Such, Such Were The Joys - Reaction From Contemporaries

Reaction From Contemporaries

Of his contemporaries, Cecil Beaton wrote of the piece "It is hilariously funny, but it is exaggerated". Connolly, on reviewing Stansky & Abraham's interpretation, wrote "I was at first enchanted as by anything which recalls one's youth but when I went to verify some references from my old reports and letters I was nearly sick... In the case of St Cyprian's and the Wilkes whom I had so blithely mocked I feel an emotional disturbance... The Wilkeses were true friends and I had caricatured their mannerisms (developed as a kind of ritual square-bashing for dealing with generations of boys) and read mercenary motives into much that was just enthusiasm" Walter Christie and Henry Longhurst went further and wrote their own sympathetic accounts of the school in response to Orwell's and voiced their appreciation for the formidable Mrs Wilkes. Robert Pearce, researching the papers of another former pupil, made a comprehensive study from the perspective of the school, investigating school records and other pupils' accounts. While some features were universal features of Prep school life, he concluded that Orwell's depiction bore little relation to reality and that Orwell's defamatory allegations were unsupportable. Davison writes 'If one is looking for a factual account for life at St Cyprian's, this is not the place to seek it."
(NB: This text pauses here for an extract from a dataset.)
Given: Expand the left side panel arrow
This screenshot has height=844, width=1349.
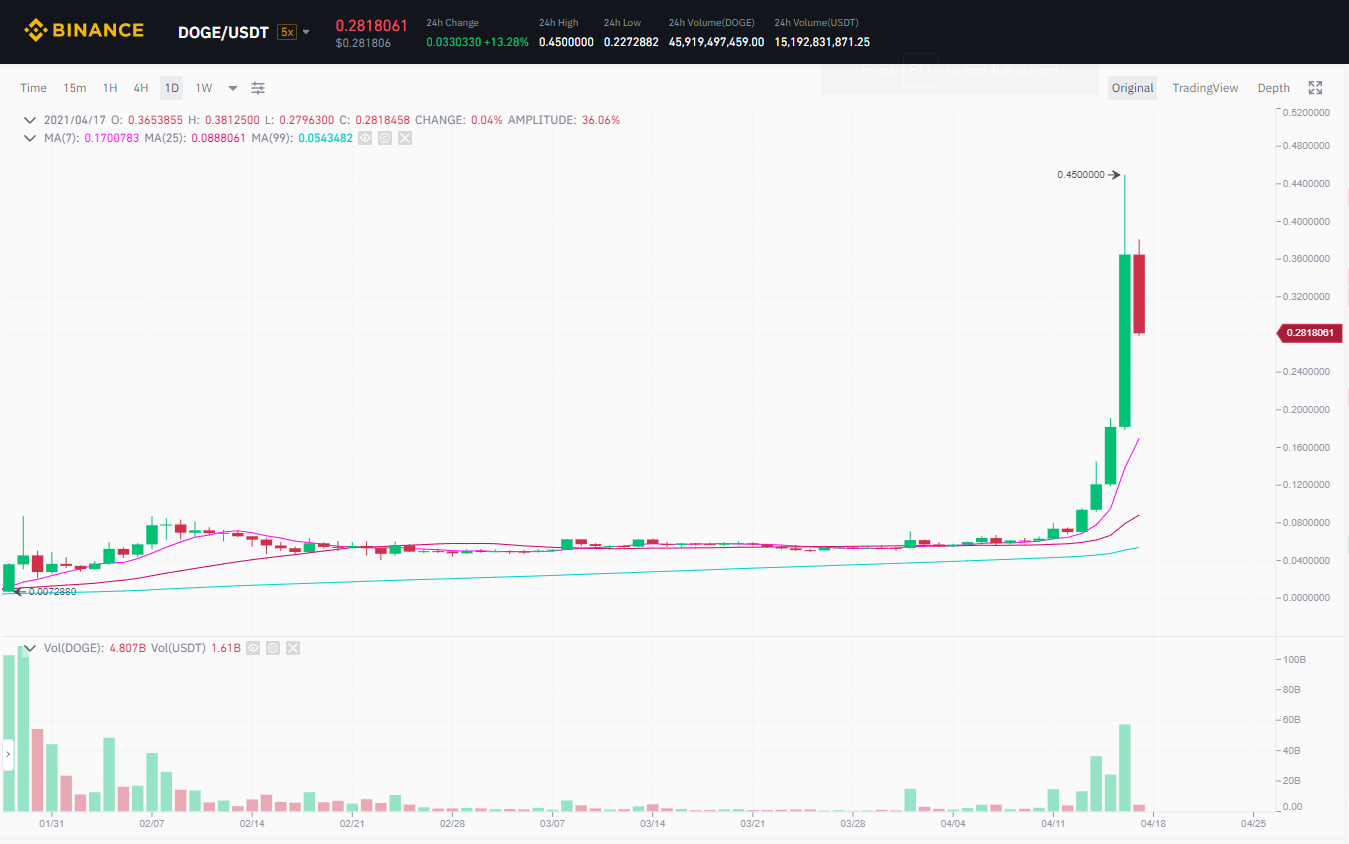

On Orwell's claimed state of misery, Jacintha Buddicom, who knew him well at the time, also raised a strong challenge. She wrote "I can guarantee that the 'I' of Such, Such were the Joys is quite unrecognisable as Eric as we knew him then" and "He was a philosophical boy, with varied interests and a sense of humour- which he was inclined to indulge when referring to St Cyprian's in the holidays.